Updating the comment makes sense, especially since the number of pods is based on deployment configuration. But I'd suggest something else.

The comment is necessary so that others can understand the reason.

pedjak · 2025-12-04T12:41:34Z

helm/olmv1/templates/deployment-olmv1-system-operator-controller-controller-manager.yml

    type: RollingUpdate
    rollingUpdate:
-      maxSurge: 1          # Allow temporary 2 pods (1 + 1) for zero-downtime updates
+      maxSurge: 1          # Allow temporary extra pod (e.g., 3 pods with 2 replicas) for zero-downtime updates


same as above.

pedjak · 2025-12-04T12:44:21Z

helm/olmv1/values.yaml

    enabled: true
    deployment:
      image: quay.io/operator-framework/operator-controller:devel
+      replicas: 2


I think the default should remain 1, and set podDisruptionBudget.enabled to false as default as well. >1 is required for HA setups. We should not implicitly enforce after an upgrade that OLM suddenly consumes more cluster resources (i.e. pods). Such things should not be hidden from users.
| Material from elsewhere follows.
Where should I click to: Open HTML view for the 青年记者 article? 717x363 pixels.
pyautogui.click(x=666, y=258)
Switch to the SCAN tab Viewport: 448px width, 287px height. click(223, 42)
I generally agree with @pedjak here, we should be defaulting to 1 upstream, but allow the configuration to updated downstream. However, because we are allowing changes here, we will need to ensure that the e2e tests can still be run upstream and downstream.
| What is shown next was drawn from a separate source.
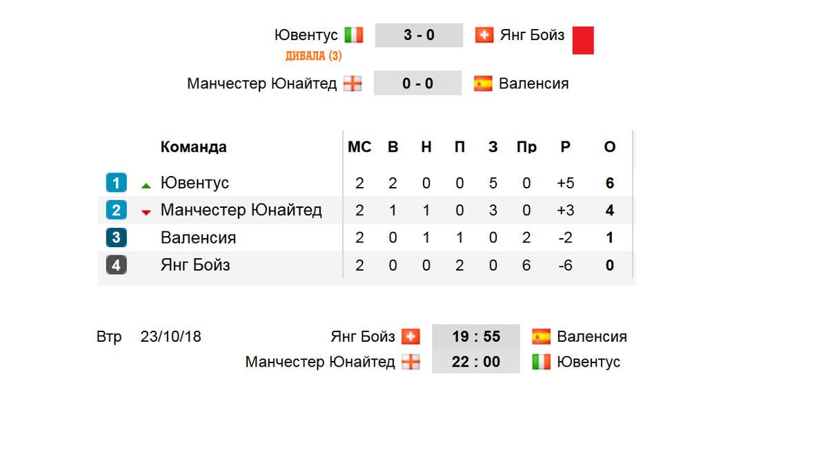Open the 22 : 00 fixture time
Viewport: 828px width, 466px height.
pos(476,362)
Now thinking, maybe we want to use 1 for the default, and put 2 in experimental? That way, we can test both values.

The community user will also encounter a similar upgrade error(OCPBUGS-62517) if we disable the PDB as the default.
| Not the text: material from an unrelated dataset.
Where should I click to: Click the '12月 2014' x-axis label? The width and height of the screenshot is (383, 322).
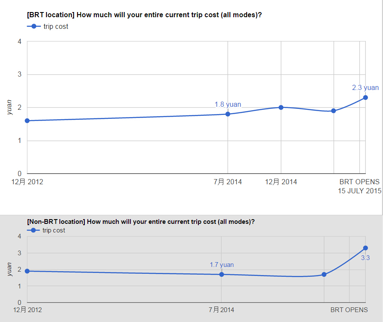click(281, 182)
In my opinion, we should maintain consistency between the upstream and downstream projects. This is also one of the core principles of open source: fostering alignment, collaboration, and transparency across the entire ecosystem. When upstream and downstream diverge without clear justification, it creates unnecessary complexity, increases maintenance overhead, and makes it harder for users and contributors to understand or adopt the project.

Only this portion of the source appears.